New criminal laws expand police powers and restrict civil liberties

Legal experts say that the new laws retain colonial-era provisions, introduce misogynistic elements, and encroach on the powers of States.

Published : Jul 21, 2024 23:42 IST - 11 MINS READ

Police personnel put up posters with information on the new criminal laws to create awareness among people at Connaught Place Police Station in New Delhi on July 1, 2024.

Police personnel put up posters with information on the new criminal laws to create awareness among people at Connaught Place Police Station in New Delhi on July 1, 2024. | Photo Credit: ANI

The three new criminal laws that were passed by Parliament in 2023, and which came into effect on July 1 this year, have met with strong opposition from diverse sections. Bar associations, judges, lawyers, researchers, all opposition political parties, civil society organisations, and individuals have criticised the Bharatiya Nyaya Sanhita, 2023 (BNS, which replaces the Indian Penal Code [IPC], 1860), the Bharatiya Sakshya Adhiniyam, 2023 (replaces the Indian Evidence Act, 1872) and the Bharatiya Nagarik Suraksha Sanhita, 2023 (BNSS, which replaces the Code of Criminal Procedure [CrPC], 1973). If the government hoped to deflect attention from the controversies around NEET and the functioning of the National Testing Agency by notifying the new laws on July 1, it has only waded into another controversy.
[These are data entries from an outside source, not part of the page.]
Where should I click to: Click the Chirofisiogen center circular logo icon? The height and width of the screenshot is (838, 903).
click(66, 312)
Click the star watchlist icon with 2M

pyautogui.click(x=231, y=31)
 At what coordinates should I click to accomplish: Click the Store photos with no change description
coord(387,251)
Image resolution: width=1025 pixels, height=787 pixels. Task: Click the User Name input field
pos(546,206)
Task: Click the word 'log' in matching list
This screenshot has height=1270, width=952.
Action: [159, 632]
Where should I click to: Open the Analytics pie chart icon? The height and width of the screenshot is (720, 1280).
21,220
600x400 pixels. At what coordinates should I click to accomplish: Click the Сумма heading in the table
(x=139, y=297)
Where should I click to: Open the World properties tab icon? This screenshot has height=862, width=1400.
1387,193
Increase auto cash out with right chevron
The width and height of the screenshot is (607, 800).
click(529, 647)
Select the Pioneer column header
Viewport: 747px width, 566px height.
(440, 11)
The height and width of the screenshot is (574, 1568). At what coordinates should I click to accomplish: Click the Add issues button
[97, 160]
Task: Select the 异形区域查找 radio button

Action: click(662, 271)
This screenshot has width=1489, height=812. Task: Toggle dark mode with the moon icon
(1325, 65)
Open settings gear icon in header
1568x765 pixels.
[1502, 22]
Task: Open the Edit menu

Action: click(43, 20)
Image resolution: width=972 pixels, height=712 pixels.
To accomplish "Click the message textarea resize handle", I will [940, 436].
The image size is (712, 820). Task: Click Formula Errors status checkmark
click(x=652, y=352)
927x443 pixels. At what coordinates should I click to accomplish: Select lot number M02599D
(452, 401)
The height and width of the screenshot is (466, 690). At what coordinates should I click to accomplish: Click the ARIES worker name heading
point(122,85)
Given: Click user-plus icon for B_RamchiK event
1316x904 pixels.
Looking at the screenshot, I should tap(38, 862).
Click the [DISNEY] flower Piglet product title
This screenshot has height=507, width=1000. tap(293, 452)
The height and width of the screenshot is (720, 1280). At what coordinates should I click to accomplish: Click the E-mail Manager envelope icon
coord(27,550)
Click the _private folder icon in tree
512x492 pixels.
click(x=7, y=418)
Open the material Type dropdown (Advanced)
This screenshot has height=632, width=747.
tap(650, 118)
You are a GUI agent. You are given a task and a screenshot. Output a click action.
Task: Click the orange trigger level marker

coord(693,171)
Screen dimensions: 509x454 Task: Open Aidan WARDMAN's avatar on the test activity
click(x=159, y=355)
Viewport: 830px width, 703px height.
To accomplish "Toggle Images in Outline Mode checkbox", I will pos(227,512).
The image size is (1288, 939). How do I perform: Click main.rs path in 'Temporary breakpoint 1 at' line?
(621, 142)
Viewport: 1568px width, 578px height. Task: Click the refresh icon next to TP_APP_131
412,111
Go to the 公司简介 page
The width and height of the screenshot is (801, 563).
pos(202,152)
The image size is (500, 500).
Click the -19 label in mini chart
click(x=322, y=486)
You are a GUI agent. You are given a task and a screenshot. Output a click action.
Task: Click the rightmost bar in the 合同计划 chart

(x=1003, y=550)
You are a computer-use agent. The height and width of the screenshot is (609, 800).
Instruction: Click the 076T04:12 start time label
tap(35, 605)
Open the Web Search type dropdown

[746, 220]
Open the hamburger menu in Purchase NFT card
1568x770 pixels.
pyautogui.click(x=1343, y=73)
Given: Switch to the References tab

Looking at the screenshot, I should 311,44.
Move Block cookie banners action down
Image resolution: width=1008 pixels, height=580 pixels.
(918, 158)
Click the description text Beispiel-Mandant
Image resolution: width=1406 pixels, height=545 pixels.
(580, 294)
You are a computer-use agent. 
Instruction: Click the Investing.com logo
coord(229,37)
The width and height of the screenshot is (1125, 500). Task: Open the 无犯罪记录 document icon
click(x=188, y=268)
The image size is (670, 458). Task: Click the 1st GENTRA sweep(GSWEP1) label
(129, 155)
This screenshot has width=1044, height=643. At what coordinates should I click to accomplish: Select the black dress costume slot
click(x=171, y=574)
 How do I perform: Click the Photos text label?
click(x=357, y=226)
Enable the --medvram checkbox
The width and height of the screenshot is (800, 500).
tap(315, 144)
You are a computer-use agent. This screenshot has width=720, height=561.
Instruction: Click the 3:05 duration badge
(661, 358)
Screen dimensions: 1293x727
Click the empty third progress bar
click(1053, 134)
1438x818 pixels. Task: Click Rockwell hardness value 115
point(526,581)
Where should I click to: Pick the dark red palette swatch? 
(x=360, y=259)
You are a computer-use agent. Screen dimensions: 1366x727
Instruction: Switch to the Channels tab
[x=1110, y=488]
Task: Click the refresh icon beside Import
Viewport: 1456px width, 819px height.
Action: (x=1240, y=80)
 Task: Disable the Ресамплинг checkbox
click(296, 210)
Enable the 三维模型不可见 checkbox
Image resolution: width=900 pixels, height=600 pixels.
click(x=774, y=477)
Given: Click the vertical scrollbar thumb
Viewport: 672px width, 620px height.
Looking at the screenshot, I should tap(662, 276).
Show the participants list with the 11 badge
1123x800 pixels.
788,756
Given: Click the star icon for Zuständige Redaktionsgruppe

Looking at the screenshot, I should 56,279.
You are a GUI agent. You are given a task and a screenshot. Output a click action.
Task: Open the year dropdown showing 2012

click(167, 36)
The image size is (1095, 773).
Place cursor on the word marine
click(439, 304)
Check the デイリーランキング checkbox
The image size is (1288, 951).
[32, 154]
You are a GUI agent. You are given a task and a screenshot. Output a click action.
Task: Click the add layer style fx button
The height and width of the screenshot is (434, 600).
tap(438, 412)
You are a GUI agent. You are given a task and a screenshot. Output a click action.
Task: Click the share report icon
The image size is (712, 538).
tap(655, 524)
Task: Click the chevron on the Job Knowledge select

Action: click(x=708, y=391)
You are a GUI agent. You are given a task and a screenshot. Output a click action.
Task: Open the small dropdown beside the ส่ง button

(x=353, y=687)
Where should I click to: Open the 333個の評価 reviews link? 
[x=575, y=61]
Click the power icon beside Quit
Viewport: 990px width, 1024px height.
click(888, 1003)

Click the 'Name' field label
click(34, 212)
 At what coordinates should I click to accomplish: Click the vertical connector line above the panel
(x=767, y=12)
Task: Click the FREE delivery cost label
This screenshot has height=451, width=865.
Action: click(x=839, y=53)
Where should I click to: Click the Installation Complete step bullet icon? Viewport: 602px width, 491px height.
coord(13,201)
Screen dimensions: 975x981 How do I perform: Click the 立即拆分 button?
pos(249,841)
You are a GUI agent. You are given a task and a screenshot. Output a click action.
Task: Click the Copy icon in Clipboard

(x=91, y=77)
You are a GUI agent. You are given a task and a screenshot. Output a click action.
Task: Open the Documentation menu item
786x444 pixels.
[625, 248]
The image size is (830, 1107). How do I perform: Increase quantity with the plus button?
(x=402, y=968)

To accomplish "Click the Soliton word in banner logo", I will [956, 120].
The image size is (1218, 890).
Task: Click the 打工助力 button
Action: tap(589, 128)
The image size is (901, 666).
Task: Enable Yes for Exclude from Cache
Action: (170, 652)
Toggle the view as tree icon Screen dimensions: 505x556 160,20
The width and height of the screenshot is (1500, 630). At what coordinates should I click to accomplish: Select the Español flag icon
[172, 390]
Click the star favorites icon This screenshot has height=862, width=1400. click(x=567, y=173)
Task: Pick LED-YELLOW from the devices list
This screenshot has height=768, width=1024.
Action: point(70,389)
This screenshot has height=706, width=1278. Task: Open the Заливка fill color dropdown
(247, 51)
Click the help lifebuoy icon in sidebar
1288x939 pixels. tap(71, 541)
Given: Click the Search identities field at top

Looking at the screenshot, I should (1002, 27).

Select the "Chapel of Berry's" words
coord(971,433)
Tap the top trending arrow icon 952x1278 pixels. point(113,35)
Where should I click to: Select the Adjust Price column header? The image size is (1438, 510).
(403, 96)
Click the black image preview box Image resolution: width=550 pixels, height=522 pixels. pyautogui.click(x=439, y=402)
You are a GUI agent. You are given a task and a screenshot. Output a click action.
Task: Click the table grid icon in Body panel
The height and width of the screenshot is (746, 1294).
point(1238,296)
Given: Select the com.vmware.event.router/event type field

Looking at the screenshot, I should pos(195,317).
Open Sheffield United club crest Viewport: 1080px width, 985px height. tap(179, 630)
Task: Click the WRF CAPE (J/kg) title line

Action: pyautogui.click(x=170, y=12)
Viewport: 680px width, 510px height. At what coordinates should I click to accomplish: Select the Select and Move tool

The new laws, which received President Droupadi Murmu’s assent on December 25, 2023, were passed without much debate in Parliament when a large number of opposition MPs were suspended and therefore not present in the House.

Doubts over consultation process

The Ministry of Home Affairs had set up a five-member expert committee to draft the new laws that, according to the government, shake off the legacy of colonial statutes. In mid-June, Union Minister of Law and Justice Arjun Meghwal said that all due consultation processes had been followed in framing the laws and the reports of the Law Commission of India had been kept in mind. Doubts have been raised, however, on whether the Law Commission, the apex statutory body that recommends new laws or changes in existing laws, was consulted at all. There are also doubts about whether the opinions and representations made by many eminent people, including judges, were taken on board. The draft laws were not put out in the public domain before being introduced as Bills in Parliament. Members of the Parliamentary Standing Committee that examined the laws reportedly sent dissent notes but received no replies, and their points were not taken on board.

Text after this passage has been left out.